Should I switch from Qwen 3.5 27B (dense) to Qwen 3.6 35B-A3B for tool calls & vision? Need Docker config review + VRAM advice
Posted by Colie286@reddit | LocalLLaMA | View on Reddit | 20 comments
Hi r/LocalLLaMA,
I'm currently running Qwen3.5-27B-UD-Q4_K_XL locally via llama.cpp with OpenWebUI and considering upgrading to Qwen3.6-35B-A3B (GGUF).
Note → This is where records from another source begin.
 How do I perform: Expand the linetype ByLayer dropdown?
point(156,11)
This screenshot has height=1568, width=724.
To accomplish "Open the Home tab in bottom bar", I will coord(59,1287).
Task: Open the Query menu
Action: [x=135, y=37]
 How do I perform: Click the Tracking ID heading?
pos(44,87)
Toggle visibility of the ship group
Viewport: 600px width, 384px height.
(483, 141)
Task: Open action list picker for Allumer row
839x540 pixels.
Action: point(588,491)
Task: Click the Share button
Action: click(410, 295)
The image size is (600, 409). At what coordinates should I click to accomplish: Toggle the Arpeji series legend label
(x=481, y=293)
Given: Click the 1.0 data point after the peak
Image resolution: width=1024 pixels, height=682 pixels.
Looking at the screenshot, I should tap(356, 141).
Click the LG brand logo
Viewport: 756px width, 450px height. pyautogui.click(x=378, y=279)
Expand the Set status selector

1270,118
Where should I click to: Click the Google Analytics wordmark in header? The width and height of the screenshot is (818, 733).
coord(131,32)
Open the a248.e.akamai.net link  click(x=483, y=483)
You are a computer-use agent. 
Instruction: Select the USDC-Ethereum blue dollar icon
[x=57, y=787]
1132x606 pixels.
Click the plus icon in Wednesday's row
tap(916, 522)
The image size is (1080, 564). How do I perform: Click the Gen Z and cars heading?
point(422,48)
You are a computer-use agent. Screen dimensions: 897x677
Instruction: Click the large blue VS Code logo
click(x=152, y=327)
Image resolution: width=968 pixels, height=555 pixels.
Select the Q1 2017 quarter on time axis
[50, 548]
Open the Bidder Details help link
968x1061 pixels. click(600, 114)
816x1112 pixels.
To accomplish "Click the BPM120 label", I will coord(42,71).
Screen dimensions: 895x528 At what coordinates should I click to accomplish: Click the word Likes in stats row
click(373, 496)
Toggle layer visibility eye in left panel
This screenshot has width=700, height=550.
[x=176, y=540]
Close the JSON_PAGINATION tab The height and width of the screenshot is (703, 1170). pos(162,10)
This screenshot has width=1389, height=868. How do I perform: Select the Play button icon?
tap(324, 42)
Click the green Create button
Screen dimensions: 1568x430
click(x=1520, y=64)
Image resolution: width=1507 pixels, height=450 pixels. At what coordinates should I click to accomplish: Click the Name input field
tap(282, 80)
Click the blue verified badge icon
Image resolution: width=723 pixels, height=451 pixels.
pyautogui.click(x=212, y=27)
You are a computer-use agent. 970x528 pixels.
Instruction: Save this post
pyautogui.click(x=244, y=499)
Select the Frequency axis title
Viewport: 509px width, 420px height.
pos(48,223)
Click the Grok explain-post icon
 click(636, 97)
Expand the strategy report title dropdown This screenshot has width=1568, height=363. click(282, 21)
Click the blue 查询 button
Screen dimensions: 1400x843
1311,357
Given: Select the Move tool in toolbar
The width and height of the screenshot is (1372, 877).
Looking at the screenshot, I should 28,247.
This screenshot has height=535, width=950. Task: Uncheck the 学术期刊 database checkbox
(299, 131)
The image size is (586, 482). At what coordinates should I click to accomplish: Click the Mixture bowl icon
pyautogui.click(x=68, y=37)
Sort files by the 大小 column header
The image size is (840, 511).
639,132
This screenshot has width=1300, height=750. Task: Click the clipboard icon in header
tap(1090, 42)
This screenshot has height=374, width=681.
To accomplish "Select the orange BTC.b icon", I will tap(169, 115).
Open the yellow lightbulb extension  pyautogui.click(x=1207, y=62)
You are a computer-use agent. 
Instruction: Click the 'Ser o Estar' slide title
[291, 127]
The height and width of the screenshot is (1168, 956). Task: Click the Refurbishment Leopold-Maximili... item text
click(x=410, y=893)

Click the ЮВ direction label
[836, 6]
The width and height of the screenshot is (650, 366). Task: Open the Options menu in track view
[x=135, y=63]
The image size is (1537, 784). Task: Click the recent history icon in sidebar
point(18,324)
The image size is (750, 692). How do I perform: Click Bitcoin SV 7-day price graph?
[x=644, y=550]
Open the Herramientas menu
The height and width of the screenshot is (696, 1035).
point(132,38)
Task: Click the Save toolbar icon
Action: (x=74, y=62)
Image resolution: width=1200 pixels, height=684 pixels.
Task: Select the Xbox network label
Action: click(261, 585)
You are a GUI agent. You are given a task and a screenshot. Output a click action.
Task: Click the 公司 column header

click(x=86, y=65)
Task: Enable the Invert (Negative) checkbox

Before making the switch, I'd appreciate some community feedback on performance, intelligence, and my current setup.
My Hardware:
- CPU: Ryzen 9 5950X
- RAM: 64GB DDR4 3600MHz
- GPU: RTX 3090 OC (24GB VRAM)
- Current performance: \~37.5 tokens/s with Qwen 3.5 27B
My Use Cases:
- Tool calling (primary use case)
- Image understanding/vision capabilities
- Social media content ideas & general knowledge
- Programming tasks
The Question:
Based on benchmarks, Qwen 3.6 35B-A3B seems comparable or slightly better than Qwen 3.5 27B for tool calling and vision. However, I'm concerned about:
- Intelligence trade-off: Is the 35B MoE model equally intelligent as the 27B dense model for general knowledge tasks?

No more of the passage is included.